WORKING DATA:
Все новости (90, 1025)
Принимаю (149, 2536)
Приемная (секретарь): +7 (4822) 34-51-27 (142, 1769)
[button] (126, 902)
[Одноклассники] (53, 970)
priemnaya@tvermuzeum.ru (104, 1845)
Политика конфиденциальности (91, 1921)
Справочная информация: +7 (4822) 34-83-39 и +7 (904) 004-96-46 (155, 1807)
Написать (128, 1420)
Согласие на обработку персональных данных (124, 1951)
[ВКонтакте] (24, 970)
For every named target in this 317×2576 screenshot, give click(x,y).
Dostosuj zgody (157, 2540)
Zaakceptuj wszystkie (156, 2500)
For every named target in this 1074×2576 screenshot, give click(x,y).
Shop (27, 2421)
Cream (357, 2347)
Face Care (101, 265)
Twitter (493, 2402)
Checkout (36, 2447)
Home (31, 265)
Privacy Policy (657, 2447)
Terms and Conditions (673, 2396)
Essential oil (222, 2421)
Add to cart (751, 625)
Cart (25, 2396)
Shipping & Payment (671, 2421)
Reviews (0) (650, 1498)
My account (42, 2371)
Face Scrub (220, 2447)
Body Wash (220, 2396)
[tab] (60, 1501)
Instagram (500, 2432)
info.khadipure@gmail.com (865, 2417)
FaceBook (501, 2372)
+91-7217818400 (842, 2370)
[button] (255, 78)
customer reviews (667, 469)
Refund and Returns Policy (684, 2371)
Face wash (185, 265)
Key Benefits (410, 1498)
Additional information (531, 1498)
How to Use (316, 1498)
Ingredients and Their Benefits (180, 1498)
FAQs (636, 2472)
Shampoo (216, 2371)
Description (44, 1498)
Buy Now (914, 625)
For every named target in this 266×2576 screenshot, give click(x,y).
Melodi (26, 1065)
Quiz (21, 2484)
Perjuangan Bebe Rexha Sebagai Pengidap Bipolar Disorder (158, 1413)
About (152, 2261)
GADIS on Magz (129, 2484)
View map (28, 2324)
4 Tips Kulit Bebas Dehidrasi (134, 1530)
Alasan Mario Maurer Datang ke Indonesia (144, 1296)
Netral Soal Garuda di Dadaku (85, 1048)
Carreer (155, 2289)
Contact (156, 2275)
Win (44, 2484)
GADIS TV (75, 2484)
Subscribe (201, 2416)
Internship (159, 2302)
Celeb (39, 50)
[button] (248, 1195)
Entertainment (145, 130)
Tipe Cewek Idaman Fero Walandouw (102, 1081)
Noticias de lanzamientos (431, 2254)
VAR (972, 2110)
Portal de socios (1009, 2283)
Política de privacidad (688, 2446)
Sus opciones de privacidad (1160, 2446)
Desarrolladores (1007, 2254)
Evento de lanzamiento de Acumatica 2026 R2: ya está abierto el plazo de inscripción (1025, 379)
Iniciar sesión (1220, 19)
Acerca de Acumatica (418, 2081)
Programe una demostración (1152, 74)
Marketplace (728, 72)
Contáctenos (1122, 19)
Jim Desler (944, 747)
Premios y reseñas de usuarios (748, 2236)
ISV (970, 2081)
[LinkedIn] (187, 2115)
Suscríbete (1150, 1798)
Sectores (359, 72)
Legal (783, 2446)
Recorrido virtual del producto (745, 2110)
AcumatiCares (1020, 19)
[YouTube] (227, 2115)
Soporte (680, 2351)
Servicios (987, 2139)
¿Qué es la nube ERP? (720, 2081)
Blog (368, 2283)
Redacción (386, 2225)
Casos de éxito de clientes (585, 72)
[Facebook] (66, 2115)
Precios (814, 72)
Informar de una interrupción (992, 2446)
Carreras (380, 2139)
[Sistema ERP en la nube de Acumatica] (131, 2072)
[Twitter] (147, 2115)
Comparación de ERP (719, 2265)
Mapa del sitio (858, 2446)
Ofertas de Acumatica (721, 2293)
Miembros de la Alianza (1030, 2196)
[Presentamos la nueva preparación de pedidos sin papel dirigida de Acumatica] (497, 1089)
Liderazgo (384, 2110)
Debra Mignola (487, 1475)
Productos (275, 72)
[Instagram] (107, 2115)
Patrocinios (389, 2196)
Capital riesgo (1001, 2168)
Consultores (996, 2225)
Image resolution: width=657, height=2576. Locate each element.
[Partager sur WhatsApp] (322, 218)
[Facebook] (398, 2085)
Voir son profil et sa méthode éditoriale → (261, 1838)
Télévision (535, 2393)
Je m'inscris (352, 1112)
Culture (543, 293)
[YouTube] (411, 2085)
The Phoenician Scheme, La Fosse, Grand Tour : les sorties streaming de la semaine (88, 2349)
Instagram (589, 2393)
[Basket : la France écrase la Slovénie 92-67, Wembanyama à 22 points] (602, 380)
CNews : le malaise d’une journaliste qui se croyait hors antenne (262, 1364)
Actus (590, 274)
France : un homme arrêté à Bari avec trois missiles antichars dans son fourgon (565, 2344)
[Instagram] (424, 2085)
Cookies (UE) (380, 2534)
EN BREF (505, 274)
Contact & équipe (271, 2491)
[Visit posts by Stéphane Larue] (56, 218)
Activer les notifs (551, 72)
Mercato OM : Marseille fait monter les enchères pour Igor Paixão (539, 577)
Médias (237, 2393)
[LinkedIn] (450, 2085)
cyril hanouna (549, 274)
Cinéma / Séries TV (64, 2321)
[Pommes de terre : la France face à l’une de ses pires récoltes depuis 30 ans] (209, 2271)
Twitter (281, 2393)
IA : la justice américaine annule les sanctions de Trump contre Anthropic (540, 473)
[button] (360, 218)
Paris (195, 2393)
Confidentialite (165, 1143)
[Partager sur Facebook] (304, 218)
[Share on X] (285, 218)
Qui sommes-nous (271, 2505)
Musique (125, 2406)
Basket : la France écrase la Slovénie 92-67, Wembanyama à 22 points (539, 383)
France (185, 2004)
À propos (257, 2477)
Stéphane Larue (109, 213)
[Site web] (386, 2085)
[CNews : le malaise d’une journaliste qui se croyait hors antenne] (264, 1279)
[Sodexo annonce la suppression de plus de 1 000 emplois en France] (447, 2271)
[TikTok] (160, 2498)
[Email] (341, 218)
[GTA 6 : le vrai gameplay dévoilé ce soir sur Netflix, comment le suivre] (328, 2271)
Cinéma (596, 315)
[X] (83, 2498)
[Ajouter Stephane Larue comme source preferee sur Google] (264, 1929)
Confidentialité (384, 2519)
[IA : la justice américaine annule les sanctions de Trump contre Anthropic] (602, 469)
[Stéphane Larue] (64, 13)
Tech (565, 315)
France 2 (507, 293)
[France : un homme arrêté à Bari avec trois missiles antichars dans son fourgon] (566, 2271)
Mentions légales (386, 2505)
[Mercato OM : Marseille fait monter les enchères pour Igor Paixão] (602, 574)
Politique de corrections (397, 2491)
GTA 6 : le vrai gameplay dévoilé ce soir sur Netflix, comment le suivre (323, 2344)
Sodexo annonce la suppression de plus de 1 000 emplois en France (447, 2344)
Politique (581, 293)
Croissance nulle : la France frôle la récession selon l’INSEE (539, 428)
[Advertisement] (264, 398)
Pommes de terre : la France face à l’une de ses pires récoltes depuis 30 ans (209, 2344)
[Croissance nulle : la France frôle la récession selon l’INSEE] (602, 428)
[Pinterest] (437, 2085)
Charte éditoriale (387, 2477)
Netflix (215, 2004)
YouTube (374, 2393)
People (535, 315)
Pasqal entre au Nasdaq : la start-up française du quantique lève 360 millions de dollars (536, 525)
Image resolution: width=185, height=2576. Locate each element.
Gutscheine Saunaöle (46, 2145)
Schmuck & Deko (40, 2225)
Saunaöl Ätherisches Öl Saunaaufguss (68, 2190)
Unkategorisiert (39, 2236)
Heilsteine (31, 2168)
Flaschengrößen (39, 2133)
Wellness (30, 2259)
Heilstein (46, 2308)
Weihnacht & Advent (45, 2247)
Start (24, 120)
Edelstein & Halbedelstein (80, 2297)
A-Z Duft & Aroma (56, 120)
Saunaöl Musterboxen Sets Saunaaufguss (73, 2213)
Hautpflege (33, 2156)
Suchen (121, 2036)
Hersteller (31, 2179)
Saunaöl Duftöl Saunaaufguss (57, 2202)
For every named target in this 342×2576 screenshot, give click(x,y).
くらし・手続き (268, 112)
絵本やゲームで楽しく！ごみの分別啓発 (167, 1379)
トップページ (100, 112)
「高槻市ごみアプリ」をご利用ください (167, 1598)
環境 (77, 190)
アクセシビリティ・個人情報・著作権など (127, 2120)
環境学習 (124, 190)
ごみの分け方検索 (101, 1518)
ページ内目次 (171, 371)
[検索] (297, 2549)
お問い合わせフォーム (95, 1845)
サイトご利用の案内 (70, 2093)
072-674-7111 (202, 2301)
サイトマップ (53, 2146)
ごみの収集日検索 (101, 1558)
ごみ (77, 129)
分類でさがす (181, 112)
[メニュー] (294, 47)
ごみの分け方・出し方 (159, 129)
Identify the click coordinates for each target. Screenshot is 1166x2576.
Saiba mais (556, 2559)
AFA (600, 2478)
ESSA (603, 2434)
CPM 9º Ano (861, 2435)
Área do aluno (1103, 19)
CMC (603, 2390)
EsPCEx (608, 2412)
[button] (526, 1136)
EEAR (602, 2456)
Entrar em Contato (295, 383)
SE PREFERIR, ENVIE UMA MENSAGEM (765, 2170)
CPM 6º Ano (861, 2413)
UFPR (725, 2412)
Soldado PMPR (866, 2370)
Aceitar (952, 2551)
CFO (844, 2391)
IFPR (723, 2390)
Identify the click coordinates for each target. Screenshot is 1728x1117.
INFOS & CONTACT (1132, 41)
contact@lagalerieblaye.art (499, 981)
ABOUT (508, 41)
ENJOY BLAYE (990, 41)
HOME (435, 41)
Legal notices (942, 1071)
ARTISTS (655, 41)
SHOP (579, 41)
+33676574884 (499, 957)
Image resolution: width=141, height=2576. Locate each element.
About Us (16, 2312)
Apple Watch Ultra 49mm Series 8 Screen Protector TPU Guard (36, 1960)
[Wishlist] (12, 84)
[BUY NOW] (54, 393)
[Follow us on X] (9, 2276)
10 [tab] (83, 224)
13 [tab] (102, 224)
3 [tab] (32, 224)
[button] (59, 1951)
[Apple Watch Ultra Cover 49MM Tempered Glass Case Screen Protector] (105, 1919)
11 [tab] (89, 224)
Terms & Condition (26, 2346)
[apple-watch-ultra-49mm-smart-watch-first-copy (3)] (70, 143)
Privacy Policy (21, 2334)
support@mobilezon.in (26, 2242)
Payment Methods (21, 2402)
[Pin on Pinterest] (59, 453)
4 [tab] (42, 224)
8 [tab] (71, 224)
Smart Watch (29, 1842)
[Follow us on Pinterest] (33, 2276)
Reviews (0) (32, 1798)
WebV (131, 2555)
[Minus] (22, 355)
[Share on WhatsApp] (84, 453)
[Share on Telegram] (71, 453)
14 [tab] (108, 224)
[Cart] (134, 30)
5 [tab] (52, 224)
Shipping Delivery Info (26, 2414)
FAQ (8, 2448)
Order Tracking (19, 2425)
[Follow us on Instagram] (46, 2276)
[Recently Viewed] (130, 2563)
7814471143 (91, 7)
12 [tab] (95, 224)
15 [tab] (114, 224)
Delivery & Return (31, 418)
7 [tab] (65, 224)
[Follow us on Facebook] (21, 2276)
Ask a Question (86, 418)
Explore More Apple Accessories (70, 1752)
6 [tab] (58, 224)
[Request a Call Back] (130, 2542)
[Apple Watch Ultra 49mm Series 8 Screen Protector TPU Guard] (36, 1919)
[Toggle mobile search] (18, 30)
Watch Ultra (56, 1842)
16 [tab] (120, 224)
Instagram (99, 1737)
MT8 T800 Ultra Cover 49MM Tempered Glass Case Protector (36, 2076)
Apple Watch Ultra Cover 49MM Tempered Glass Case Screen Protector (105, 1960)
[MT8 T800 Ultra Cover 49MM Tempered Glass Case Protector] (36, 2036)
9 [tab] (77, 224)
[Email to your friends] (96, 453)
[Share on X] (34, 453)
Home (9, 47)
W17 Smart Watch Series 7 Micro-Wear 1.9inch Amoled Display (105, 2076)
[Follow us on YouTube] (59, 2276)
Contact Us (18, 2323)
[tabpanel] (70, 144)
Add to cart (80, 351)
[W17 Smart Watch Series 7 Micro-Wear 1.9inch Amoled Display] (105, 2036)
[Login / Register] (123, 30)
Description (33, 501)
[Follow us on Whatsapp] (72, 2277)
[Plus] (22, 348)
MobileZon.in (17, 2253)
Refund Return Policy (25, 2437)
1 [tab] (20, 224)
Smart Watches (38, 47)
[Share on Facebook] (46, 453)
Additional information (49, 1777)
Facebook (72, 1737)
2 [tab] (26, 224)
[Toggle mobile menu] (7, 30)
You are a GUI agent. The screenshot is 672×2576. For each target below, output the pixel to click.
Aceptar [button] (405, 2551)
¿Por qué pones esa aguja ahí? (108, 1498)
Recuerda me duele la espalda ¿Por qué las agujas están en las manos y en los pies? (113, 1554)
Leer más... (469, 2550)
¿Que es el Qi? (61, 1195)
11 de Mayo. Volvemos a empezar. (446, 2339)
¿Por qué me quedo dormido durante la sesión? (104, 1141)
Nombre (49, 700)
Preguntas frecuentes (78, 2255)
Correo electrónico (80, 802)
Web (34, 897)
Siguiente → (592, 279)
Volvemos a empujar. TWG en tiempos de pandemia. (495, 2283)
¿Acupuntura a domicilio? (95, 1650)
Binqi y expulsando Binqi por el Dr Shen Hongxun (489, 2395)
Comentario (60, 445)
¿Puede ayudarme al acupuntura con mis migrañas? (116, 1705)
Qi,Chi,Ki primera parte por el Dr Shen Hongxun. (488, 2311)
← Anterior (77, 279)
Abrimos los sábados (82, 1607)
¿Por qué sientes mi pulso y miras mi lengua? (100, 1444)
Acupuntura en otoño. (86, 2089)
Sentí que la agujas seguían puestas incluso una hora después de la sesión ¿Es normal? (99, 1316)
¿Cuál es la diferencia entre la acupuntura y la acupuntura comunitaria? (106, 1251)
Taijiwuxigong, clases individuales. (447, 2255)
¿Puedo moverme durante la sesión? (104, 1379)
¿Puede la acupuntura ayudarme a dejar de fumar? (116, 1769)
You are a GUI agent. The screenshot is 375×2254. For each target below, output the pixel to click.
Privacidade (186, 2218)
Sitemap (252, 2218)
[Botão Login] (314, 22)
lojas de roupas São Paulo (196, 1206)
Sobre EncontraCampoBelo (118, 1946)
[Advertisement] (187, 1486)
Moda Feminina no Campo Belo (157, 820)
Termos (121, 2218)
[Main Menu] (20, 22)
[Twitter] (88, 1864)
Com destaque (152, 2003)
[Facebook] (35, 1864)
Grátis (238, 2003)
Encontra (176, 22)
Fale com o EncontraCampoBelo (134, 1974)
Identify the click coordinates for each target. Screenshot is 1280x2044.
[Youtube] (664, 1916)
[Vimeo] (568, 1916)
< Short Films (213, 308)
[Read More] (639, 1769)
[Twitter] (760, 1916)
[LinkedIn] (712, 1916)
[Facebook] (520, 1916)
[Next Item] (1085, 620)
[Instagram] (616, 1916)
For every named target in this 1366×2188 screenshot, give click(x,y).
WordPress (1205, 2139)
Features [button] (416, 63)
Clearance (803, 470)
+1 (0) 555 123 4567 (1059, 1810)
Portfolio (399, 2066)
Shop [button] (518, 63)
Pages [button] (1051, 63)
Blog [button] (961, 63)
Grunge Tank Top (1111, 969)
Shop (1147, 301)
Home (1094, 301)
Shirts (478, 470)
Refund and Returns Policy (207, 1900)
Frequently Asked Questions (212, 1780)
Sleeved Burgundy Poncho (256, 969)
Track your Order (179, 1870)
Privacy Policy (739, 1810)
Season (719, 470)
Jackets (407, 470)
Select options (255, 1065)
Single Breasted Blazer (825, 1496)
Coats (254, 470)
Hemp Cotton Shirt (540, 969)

PROBLEM STATEMENT: Write out only the lines that run from the line containing "Face Care (101, 265)" through the line containing "Buy Now (914, 625)", both included, exactly as they appear above.

EXERCISE RESPONSE:
Face Care (101, 265)
Twitter (493, 2402)
Checkout (36, 2447)
Home (31, 265)
Privacy Policy (657, 2447)
Terms and Conditions (673, 2396)
Essential oil (222, 2421)
Add to cart (751, 625)
Cart (25, 2396)
Shipping & Payment (671, 2421)
Reviews (0) (650, 1498)
My account (42, 2371)
Face Scrub (220, 2447)
Body Wash (220, 2396)
[tab] (60, 1501)
Instagram (500, 2432)
info.khadipure@gmail.com (865, 2417)
FaceBook (501, 2372)
+91-7217818400 (842, 2370)
[button] (255, 78)
customer reviews (667, 469)
Refund and Returns Policy (684, 2371)
Face wash (185, 265)
Key Benefits (410, 1498)
Additional information (531, 1498)
How to Use (316, 1498)
Ingredients and Their Benefits (180, 1498)
FAQs (636, 2472)
Shampoo (216, 2371)
Description (44, 1498)
Buy Now (914, 625)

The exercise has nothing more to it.